Making the Case for Acoustics Modeling and Simulation Apps

In designing acoustical systems, engineers must account for multiple physics and their interactions at multiple scales and frequencies.

By Mads J. Herring Jensen

To accurately model an acoustical system, engineers often must account for multiple physics as well as their couplings at different scales and frequencies.

With increasingly complex systems and tighter project deadlines, acoustical engineers are turning to numerical simulation software to get the job done. By using computational tools, design tasks can be accelerated and the need for costly and time-consuming physical prototypes can be reduced. Acoustics simulation also increases the understanding of a design, leading to better informed decisions and higher-quality products.

To reap the benefits, what capabilities are important in acoustics simulation?
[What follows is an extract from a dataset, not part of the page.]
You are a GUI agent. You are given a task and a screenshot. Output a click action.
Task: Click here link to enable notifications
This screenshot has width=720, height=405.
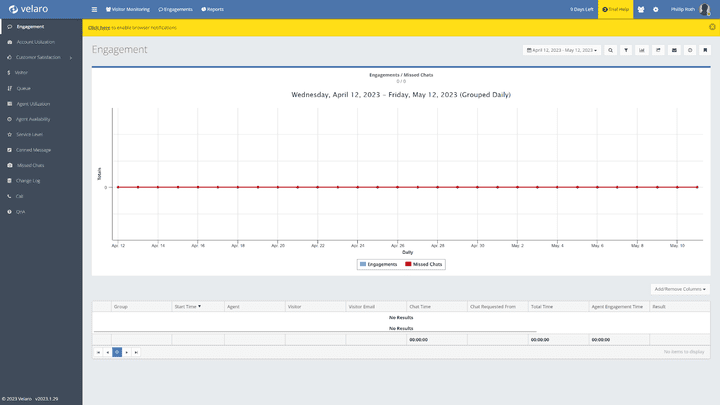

Applications often include the reproduction, propagation, and reception of sound signals under diverse conditions. This includes not only the interaction of the sound signal with structures, porous materials, and flow, but also modeling the transducers involved in the generation and detection of the sound signals. All these are multiphysics problems by nature that acousticians have to consider for the efficient development of new products and technologies. This places a critical requirement on the modeling software in terms of the ability to couple physics effects relevant to the full system.

Current Technological Challenges In Acoustics

Sound quality is a trending topic in many industries. This concerns the reproduction of sound inside, for example, car cabins (Figure 1) or the output from the exhaust and muffler systems. Other examples include the performance and optimization of headphones and loudspeakers or the speaker system of mobile devices. In all of these cases, a detailed understanding of both sound propagation and transducer behavior is necessary to optimize the systems. Clever digital signal processing is not enough anymore to make systems behave and “sound good.” For example, to improve the performance of hearing aids using adaptive feedback canceling, a coupling of a miniature loudspeaker vibroacoustics model with an acoustic and solid mechanics finite element (FE) model is needed for producing accurate simulation results.
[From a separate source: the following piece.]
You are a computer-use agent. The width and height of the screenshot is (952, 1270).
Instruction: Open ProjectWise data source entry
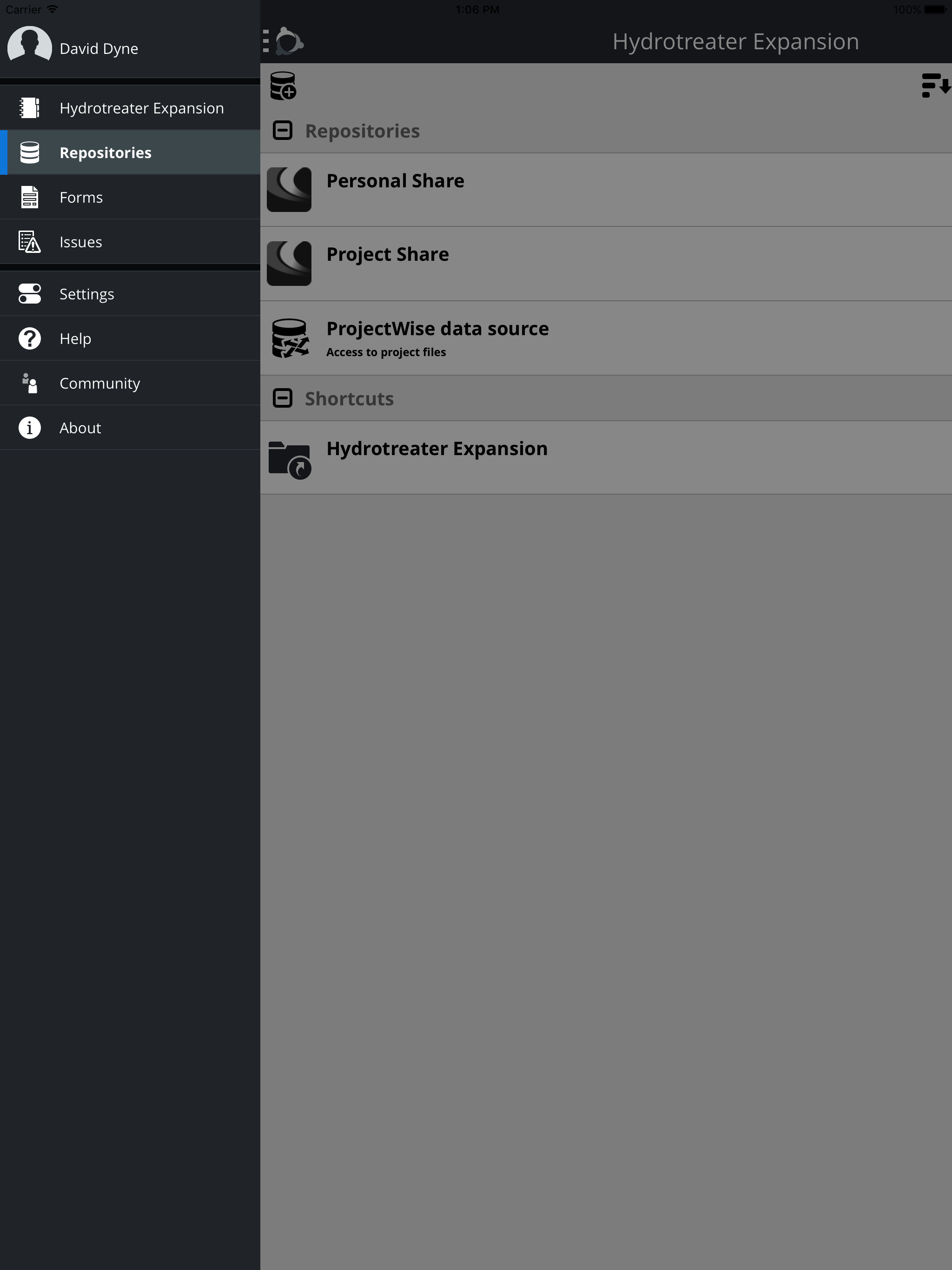coord(606,338)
In the loudspeaker industry, a standard driver design has reached the limit of where improvements can be done by simple trial-and-error testing (Figure 2). Optimization requires detailed numerical analysis. Miniature loudspeaker systems are now driven at such high sound pressure levels that distortion and attenuation due to nonlinearities are introduced. The same nonlinearities also play a significant role in liners in aerospace applications.

Another example involving a multiphysics coupling — electrostatics, structural membranes, and thermoviscous acoustics — is the modeling of condenser microphones. The physics are tightly coupled and all necessary for a correct prediction of the microphone sensitivity.